The expansive nature of Gotham City meant that Animal Logic’s pipeline had to handle brick-building on a whole different scale. According to CG Supervisor Damien Gray, no brick (pun intended) was left unturned when it came to creating a high level of realism. For example, a jitter algorithm would be applied so that brick structures wouldn’t be perfectly aligned, with gaps and crooked pieces, as you would expect from real life bricks. Animal Logic’s powerful animation pipeline also enabled the artists the ability to focus on the minute details, including adding textures right down to a single brick. Damien points out, “we ended up generating 81,854 textures”, such as maps of scratches, dirt and even fingerprints.
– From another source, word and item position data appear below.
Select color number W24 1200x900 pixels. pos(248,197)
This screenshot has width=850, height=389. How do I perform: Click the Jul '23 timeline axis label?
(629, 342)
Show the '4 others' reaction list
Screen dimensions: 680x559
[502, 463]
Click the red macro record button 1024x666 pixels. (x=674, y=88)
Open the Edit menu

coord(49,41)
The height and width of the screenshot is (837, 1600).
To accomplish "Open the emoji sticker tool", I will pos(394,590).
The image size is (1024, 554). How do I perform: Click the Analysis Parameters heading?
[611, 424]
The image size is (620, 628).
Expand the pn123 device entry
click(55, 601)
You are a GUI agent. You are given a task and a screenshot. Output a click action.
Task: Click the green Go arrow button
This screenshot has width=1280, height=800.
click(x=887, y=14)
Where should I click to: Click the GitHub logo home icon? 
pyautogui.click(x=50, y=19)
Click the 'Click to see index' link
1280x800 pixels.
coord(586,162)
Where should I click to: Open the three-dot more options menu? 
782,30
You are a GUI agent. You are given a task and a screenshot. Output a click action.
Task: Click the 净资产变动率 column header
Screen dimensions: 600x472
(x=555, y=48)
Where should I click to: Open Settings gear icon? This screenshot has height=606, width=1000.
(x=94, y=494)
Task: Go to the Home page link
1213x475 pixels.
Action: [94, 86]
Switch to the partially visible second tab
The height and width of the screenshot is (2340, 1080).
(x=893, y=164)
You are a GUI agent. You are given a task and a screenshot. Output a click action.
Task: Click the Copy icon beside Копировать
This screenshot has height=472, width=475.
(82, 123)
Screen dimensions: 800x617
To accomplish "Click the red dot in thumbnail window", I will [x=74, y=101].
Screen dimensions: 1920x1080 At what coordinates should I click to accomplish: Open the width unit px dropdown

So much of the final look and feel of a movie depends on lighting and cinematography. To achieve the film noir style put forward by director Chris McKay, lighting supervisor, Craig Welsh went through a research process that involved studying live-action films to see what might work in particular scenes or shots. In addition, decisions had to be made on how it would be filmed. One of the challenges was to give viewers the impression that real LEGO® brick sets and Minifig characters were being filmed. This in turn led to questions on how the film should be lensed. In the end, it was agreed that it should be lensed from a human scale in a LEGO® world as Craig explains that “it’s a more natural feel for storytelling, and everyone understands the language. To further add to the real world feel, artists were provided with a ‘lens kit’ created in house which gave them the ability to add effects such as stray light, flaring, dirty lenses and other aberrations that come with real photography. Much of the creative vision could be realised thanks to Animal Logic’s proprietary path trace renderer, Glimpse. Without Glimpse and an impressive datacenter, the film would have taken 6,550 years to render on a single CPU!